Not exactly a cheery recommendation this – really, when has cancer been anything but bad news? But to know and not just suspect that it has always walked hand-in-hand with "bad luck" is depressing, to say the least. This new knowledge potentially transforms how scientists and doctors will look at cancer prevention in the future.

Last week, US researchers published a study in the journal Science that flatly attributes two-thirds of cancers to "random mistakes in DNA" that occur when normal cells make copies of themselves. This perhaps explains why some of the healthiest people in the world are stricken by cancer. The researchers likened this to typos that occur even when the best of typists are working on the best of keyboards. 

Curiously, this is the same group of researchers who in 2015 published a similar study in the same journal that asserted that such "DNA typos" cause more cancers than previously thought. This caused much brouhaha in the cancer community where traditionally it is believed that most cancers are caused by lifestyle and environmental factors, and thus more preventable.

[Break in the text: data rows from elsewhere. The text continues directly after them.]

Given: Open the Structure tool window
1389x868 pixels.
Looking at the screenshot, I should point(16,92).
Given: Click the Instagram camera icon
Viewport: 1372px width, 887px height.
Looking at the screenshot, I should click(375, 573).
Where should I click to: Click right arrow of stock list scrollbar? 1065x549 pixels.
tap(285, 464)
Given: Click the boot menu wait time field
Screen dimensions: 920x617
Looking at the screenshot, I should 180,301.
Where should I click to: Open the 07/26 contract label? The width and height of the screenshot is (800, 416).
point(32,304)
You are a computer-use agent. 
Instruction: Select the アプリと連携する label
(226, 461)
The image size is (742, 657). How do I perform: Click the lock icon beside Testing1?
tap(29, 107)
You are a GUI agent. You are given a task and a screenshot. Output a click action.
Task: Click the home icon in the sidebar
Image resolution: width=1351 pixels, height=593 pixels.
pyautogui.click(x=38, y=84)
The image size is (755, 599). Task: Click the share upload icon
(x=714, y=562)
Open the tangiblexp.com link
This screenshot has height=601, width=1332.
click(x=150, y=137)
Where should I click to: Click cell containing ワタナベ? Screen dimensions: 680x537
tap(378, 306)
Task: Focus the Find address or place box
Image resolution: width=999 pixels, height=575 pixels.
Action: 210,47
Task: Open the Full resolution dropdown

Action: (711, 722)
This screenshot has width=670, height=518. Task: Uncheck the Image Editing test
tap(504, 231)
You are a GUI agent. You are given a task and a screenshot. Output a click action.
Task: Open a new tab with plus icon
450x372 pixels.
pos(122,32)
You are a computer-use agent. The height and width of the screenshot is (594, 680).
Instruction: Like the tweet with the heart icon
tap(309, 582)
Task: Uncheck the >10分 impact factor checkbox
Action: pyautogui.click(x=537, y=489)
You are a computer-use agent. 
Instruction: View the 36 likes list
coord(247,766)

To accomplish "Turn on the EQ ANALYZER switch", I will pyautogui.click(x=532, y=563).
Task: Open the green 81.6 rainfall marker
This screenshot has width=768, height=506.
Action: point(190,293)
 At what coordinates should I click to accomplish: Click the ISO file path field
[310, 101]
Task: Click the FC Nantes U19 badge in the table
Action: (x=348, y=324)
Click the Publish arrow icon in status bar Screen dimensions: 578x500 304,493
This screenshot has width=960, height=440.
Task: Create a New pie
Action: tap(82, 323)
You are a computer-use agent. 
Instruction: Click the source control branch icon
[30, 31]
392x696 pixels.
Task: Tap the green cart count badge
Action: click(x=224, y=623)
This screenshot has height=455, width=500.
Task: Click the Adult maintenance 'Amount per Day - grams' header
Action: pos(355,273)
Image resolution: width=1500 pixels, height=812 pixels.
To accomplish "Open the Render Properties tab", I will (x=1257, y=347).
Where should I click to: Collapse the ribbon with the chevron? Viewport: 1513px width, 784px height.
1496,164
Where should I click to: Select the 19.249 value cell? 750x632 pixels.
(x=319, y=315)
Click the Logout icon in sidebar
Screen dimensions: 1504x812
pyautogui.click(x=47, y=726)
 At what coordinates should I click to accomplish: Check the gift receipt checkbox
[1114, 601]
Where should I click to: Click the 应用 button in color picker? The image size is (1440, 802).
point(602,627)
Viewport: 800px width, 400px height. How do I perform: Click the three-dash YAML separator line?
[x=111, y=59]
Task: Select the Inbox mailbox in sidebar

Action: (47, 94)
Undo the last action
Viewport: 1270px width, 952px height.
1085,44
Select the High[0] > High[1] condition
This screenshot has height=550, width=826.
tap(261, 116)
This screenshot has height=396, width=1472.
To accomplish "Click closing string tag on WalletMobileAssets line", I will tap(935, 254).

Fingers were pointed at the researchers for looking at cancers only in the US.

This new study though, is based on genetic sequencing and cancer studies from 69 countries. “Cancer might occur no matter how perfect the environment,” says the study author Dr Bert Vogelstein. With the help of a mathematical model, the researchers say 66% of cancers occur due to random mistakes, 29% due to lifestyle and environment factors and 5% due to heredity.

The researchers, this time around, have been careful enough to assert that though most cancers are due to bad luck, people should continue to maintain a healthy diet and lifestyle to avoid preventable cancers. The biggest takeaway from these findings though, is about how there ought to be more focus on early detection of cancers rather than other prevention strategies.